Association of SNPs in carbohydrate metabolism genes with insulin resistance indicators in the Mexican population.

Introduction: Insulin resistance (IR) is a key feature in the pathophysiology of metabolic disorders such as type 2 diabetes mellitus (T2DM) and obesity, both of which have a high prevalence in the Mexican population. Genetic predisposition plays a critical role in the development of IR, particularly through variants in carbohydrate metabolism genes. However, the specific contributions of these genetic factors in young Mexicans remain poorly characterized.

Objectives: This study aimed to identify associations between single nucleotide polymorphisms (SNPs) in carbohydrate metabolism-related genes and insulin resistance markers in a young Mexican population. Additionally, we sought to identify novel genetic variants that may contribute to metabolic risk and explore sex-specific genetic effects.

Methods: A genome-wide association study was conducted on 455 urban college students from Mexico. A total of 430 SNPs related to carbohydrate metabolism were genotyped. Clinical markers of IR, including fasting glucose, insulin, the homeostasis model assessment for insulin resistance (HOMA-IR), body mass index (BMI), body fat percentage (BF%), and waist circumference (WC), were evaluated. Associations between SNPs and metabolic traits were analyzed using logistic regression models adjusted for relevant covariates. Bonferroni correction was applied to account for multiple testing.

Results: Several SNPs were significantly associated with IR-related traits. SNPs in glucose metabolism genes, including GCK (rs1799884), SLC2 A9 (rs1122141), and IDH3B (rs6037255), were linked to fasting glucose levels, with IDH3B showing the strongest effect (OR 12.17, p = 0.0144). Variants in insulin-related genes, such as SLC2 A9, PFKP (rs3814591), and SLC45 A1 (rs12132135), were associated with elevated insulin and HOMA-IR. Adiposity-related SNPs, including those in PDK3 (rs7889665), PGK1 (rs2076630), and IDH2 (rs62019177), influenced body fat percentage and BMI. Notably, the novel variant rs77487659 (PGLS) was significantly associated with IR, particularly in women (OR 5.5, p = 0.00005), highlighting a potential sex-specific effect. The SLC45 A1 variant rs12132135 demonstrated significant associations with multiple metabolic traits, including BMI, WC, and insulin resistance.

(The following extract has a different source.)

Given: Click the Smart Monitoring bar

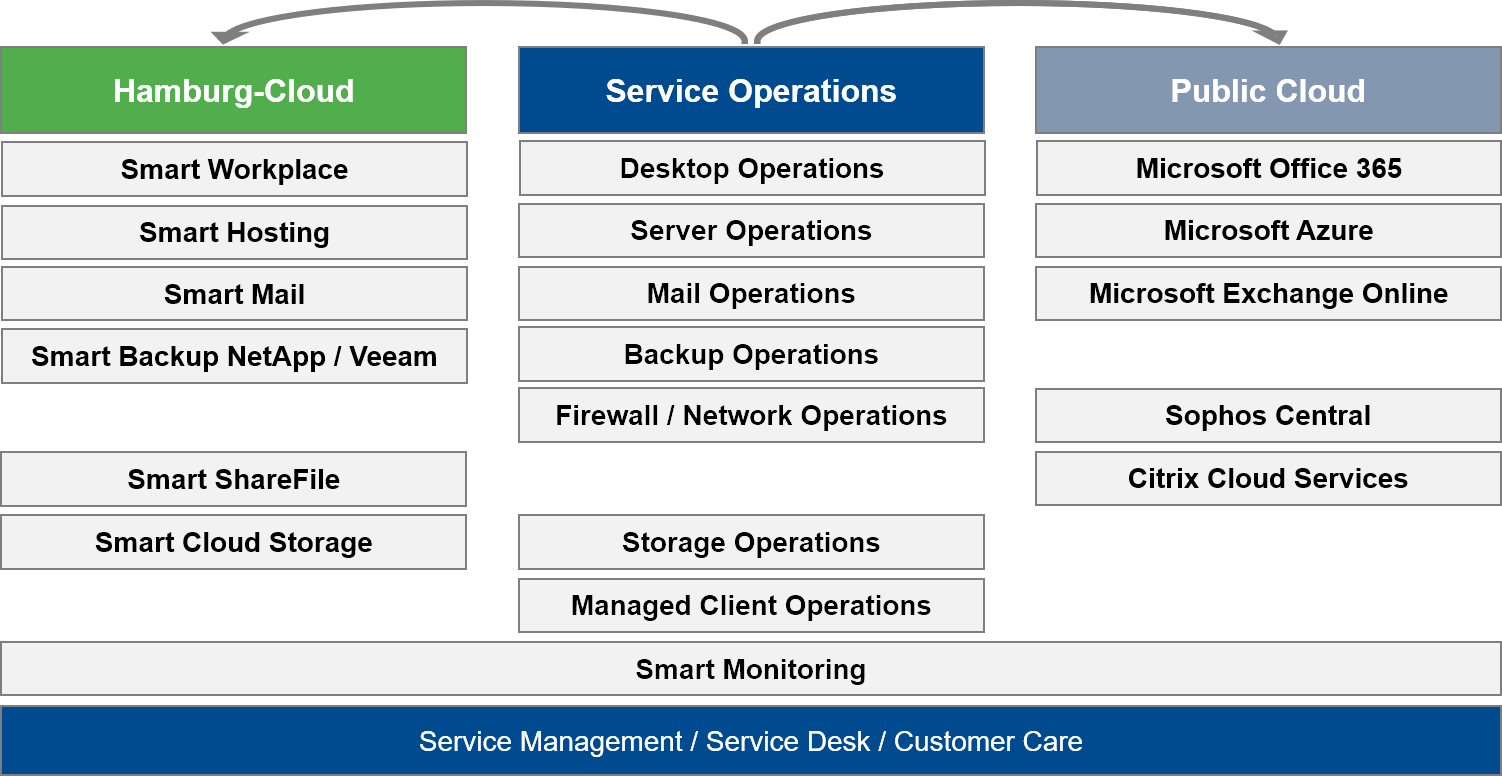Looking at the screenshot, I should [751, 669].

Conclusion: This study provides a comprehensive genetic analysis of IR-related traits in young Mexicans, highlighting both previously reported and novel associations. The findings suggest that genetic predisposition plays an important role in metabolic risk, with potential implications for early screening and personalized interventions. Sex-specific effects emphasize the need for tailored approaches in genetic risk assessment. Future research should focus on functional validation of these SNPs and their integration into precision medicine strategies for metabolic disease prevention.